Copy the records below word for word, reproducing every line without any change.

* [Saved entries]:
::::::

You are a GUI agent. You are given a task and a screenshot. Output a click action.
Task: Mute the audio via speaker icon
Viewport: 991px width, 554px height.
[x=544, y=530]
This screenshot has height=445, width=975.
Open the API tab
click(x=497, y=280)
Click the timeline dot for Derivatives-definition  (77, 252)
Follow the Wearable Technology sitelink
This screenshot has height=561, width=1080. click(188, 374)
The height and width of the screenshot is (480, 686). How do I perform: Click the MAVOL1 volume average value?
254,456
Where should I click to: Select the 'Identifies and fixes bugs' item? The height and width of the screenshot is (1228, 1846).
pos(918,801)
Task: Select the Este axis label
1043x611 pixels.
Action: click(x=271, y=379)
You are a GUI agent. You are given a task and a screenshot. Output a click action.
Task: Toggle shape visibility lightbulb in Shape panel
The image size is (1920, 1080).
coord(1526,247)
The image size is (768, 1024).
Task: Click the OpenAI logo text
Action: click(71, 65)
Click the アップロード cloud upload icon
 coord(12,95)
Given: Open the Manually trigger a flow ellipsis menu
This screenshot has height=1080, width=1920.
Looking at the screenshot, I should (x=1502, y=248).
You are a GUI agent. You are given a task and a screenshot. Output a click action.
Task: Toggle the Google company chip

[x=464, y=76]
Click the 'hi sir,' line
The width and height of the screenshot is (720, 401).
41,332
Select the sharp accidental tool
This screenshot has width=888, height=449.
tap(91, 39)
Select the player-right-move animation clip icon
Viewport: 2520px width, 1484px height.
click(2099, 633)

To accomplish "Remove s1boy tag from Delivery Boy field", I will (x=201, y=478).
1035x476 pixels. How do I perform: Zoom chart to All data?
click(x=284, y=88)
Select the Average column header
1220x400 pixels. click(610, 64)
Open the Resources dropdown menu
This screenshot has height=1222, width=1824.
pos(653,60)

::::::

* [THE OUTPUT]:
You are a GUI agent. You are given a task and a screenshot. Output a click action.
Task: Mute the audio via speaker icon
Viewport: 991px width, 554px height.
[x=544, y=530]
This screenshot has height=445, width=975.
Open the API tab
click(x=497, y=280)
Click the timeline dot for Derivatives-definition  (77, 252)
Follow the Wearable Technology sitelink
This screenshot has height=561, width=1080. click(188, 374)
The height and width of the screenshot is (480, 686). How do I perform: Click the MAVOL1 volume average value?
254,456
Where should I click to: Select the 'Identifies and fixes bugs' item? The height and width of the screenshot is (1228, 1846).
pos(918,801)
Task: Select the Este axis label
1043x611 pixels.
Action: click(x=271, y=379)
You are a GUI agent. You are given a task and a screenshot. Output a click action.
Task: Toggle shape visibility lightbulb in Shape panel
The image size is (1920, 1080).
coord(1526,247)
The image size is (768, 1024).
Task: Click the OpenAI logo text
Action: click(71, 65)
Click the アップロード cloud upload icon
 coord(12,95)
Given: Open the Manually trigger a flow ellipsis menu
This screenshot has height=1080, width=1920.
Looking at the screenshot, I should (x=1502, y=248).
You are a GUI agent. You are given a task and a screenshot. Output a click action.
Task: Toggle the Google company chip

[x=464, y=76]
Click the 'hi sir,' line
The width and height of the screenshot is (720, 401).
41,332
Select the sharp accidental tool
This screenshot has width=888, height=449.
tap(91, 39)
Select the player-right-move animation clip icon
Viewport: 2520px width, 1484px height.
click(2099, 633)

To accomplish "Remove s1boy tag from Delivery Boy field", I will (x=201, y=478).
1035x476 pixels. How do I perform: Zoom chart to All data?
click(x=284, y=88)
Select the Average column header
1220x400 pixels. click(610, 64)
Open the Resources dropdown menu
This screenshot has height=1222, width=1824.
pos(653,60)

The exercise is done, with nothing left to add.